== SUPPLIED MATERIAL

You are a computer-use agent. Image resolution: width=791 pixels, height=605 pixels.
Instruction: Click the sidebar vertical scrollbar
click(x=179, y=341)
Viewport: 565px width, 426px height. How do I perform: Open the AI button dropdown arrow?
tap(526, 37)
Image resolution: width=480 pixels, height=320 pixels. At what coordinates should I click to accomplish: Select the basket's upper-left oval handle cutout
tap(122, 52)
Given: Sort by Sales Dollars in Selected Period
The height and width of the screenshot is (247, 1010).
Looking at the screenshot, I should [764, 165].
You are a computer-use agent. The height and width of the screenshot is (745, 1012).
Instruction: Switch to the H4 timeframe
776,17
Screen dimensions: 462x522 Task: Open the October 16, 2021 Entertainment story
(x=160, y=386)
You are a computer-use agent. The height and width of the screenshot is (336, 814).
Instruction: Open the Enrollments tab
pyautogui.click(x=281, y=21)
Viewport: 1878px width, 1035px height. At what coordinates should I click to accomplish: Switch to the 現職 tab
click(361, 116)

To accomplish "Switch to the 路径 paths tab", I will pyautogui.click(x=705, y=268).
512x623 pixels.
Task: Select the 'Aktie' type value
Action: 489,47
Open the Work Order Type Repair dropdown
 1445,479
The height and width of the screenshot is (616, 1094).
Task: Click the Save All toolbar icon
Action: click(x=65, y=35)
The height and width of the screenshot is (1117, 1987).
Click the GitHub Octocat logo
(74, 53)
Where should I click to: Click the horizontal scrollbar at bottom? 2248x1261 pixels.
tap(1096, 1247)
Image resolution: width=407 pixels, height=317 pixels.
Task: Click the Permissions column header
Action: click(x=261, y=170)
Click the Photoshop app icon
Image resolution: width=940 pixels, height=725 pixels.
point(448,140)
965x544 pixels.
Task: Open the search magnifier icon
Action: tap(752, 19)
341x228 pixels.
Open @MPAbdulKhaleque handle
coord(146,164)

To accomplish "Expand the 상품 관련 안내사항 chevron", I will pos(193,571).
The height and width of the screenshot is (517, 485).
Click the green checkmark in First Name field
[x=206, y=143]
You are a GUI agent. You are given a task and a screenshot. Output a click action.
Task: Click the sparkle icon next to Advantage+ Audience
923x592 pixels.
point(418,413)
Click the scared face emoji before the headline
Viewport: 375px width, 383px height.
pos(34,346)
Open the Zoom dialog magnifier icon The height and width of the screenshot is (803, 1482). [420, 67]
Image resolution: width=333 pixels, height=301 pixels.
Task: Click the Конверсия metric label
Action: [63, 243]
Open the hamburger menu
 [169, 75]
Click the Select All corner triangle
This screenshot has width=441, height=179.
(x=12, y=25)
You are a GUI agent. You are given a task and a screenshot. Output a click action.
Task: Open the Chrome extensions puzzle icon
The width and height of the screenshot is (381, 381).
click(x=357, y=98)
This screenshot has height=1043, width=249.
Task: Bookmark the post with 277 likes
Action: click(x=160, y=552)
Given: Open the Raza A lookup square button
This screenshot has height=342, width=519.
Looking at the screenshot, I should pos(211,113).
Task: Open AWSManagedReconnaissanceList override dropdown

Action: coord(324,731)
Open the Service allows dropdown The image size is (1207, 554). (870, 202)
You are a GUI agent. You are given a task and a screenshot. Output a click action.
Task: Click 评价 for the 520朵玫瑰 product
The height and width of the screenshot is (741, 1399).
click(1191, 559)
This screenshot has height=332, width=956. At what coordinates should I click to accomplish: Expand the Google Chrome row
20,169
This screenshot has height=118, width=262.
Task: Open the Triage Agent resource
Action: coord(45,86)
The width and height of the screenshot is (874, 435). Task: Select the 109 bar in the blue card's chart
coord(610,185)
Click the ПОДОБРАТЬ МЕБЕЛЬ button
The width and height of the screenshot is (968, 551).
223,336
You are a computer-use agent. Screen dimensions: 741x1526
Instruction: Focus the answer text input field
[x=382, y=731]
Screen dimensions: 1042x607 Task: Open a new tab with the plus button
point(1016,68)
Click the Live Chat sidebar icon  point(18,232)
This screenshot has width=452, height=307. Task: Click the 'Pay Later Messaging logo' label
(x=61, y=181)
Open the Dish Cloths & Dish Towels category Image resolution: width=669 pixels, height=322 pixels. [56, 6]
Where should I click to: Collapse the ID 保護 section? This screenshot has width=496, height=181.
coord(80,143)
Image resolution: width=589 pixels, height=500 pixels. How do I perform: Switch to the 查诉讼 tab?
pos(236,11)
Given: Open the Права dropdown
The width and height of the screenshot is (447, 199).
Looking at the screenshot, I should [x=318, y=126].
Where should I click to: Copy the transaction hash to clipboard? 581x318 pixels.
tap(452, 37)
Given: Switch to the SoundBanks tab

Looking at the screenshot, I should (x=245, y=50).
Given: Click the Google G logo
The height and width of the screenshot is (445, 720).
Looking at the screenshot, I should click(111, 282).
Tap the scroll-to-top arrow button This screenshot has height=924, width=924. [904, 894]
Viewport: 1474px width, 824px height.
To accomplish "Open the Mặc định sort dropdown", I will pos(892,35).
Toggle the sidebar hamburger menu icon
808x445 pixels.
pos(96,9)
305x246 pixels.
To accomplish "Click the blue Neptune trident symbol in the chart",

====

> [WHAT THIS TASK INVOLVES]
Please copy out all of the items above, reproducing every line character for character.

> [ANSWER FOR THE TASK]
You are a computer-use agent. Image resolution: width=791 pixels, height=605 pixels.
Instruction: Click the sidebar vertical scrollbar
click(x=179, y=341)
Viewport: 565px width, 426px height. How do I perform: Open the AI button dropdown arrow?
tap(526, 37)
Image resolution: width=480 pixels, height=320 pixels. At what coordinates should I click to accomplish: Select the basket's upper-left oval handle cutout
tap(122, 52)
Given: Sort by Sales Dollars in Selected Period
The height and width of the screenshot is (247, 1010).
Looking at the screenshot, I should [764, 165].
You are a computer-use agent. The height and width of the screenshot is (745, 1012).
Instruction: Switch to the H4 timeframe
776,17
Screen dimensions: 462x522 Task: Open the October 16, 2021 Entertainment story
(x=160, y=386)
You are a computer-use agent. The height and width of the screenshot is (336, 814).
Instruction: Open the Enrollments tab
pyautogui.click(x=281, y=21)
Viewport: 1878px width, 1035px height. At what coordinates should I click to accomplish: Switch to the 現職 tab
click(361, 116)

To accomplish "Switch to the 路径 paths tab", I will pyautogui.click(x=705, y=268).
512x623 pixels.
Task: Select the 'Aktie' type value
Action: 489,47
Open the Work Order Type Repair dropdown
 1445,479
The height and width of the screenshot is (616, 1094).
Task: Click the Save All toolbar icon
Action: click(x=65, y=35)
The height and width of the screenshot is (1117, 1987).
Click the GitHub Octocat logo
(74, 53)
Where should I click to: Click the horizontal scrollbar at bottom? 2248x1261 pixels.
tap(1096, 1247)
Image resolution: width=407 pixels, height=317 pixels.
Task: Click the Permissions column header
Action: click(x=261, y=170)
Click the Photoshop app icon
Image resolution: width=940 pixels, height=725 pixels.
point(448,140)
965x544 pixels.
Task: Open the search magnifier icon
Action: tap(752, 19)
341x228 pixels.
Open @MPAbdulKhaleque handle
coord(146,164)

To accomplish "Expand the 상품 관련 안내사항 chevron", I will pos(193,571).
The height and width of the screenshot is (517, 485).
Click the green checkmark in First Name field
[x=206, y=143]
You are a GUI agent. You are given a task and a screenshot. Output a click action.
Task: Click the sparkle icon next to Advantage+ Audience
923x592 pixels.
point(418,413)
Click the scared face emoji before the headline
Viewport: 375px width, 383px height.
pos(34,346)
Open the Zoom dialog magnifier icon The height and width of the screenshot is (803, 1482). [420, 67]
Image resolution: width=333 pixels, height=301 pixels.
Task: Click the Конверсия metric label
Action: [63, 243]
Open the hamburger menu
 [169, 75]
Click the Select All corner triangle
This screenshot has width=441, height=179.
(x=12, y=25)
You are a GUI agent. You are given a task and a screenshot. Output a click action.
Task: Open the Chrome extensions puzzle icon
The width and height of the screenshot is (381, 381).
click(x=357, y=98)
This screenshot has height=1043, width=249.
Task: Bookmark the post with 277 likes
Action: click(x=160, y=552)
Given: Open the Raza A lookup square button
This screenshot has height=342, width=519.
Looking at the screenshot, I should pos(211,113).
Task: Open AWSManagedReconnaissanceList override dropdown

Action: coord(324,731)
Open the Service allows dropdown The image size is (1207, 554). (870, 202)
You are a GUI agent. You are given a task and a screenshot. Output a click action.
Task: Click 评价 for the 520朵玫瑰 product
The height and width of the screenshot is (741, 1399).
click(1191, 559)
This screenshot has height=332, width=956. At what coordinates should I click to accomplish: Expand the Google Chrome row
20,169
This screenshot has height=118, width=262.
Task: Open the Triage Agent resource
Action: coord(45,86)
The width and height of the screenshot is (874, 435). Task: Select the 109 bar in the blue card's chart
coord(610,185)
Click the ПОДОБРАТЬ МЕБЕЛЬ button
The width and height of the screenshot is (968, 551).
223,336
You are a computer-use agent. Screen dimensions: 741x1526
Instruction: Focus the answer text input field
[x=382, y=731]
Screen dimensions: 1042x607 Task: Open a new tab with the plus button
point(1016,68)
Click the Live Chat sidebar icon  point(18,232)
This screenshot has width=452, height=307. Task: Click the 'Pay Later Messaging logo' label
(x=61, y=181)
Open the Dish Cloths & Dish Towels category Image resolution: width=669 pixels, height=322 pixels. [56, 6]
Where should I click to: Collapse the ID 保護 section? This screenshot has width=496, height=181.
coord(80,143)
Image resolution: width=589 pixels, height=500 pixels. How do I perform: Switch to the 查诉讼 tab?
pos(236,11)
Given: Open the Права dropdown
The width and height of the screenshot is (447, 199).
Looking at the screenshot, I should [x=318, y=126].
Where should I click to: Copy the transaction hash to clipboard? 581x318 pixels.
tap(452, 37)
Given: Switch to the SoundBanks tab

Looking at the screenshot, I should (x=245, y=50).
Given: Click the Google G logo
The height and width of the screenshot is (445, 720).
Looking at the screenshot, I should click(111, 282).
Tap the scroll-to-top arrow button This screenshot has height=924, width=924. [904, 894]
Viewport: 1474px width, 824px height.
To accomplish "Open the Mặc định sort dropdown", I will pos(892,35).
Toggle the sidebar hamburger menu icon
808x445 pixels.
pos(96,9)
305x246 pixels.
To accomplish "Click the blue Neptune trident symbol in the chart",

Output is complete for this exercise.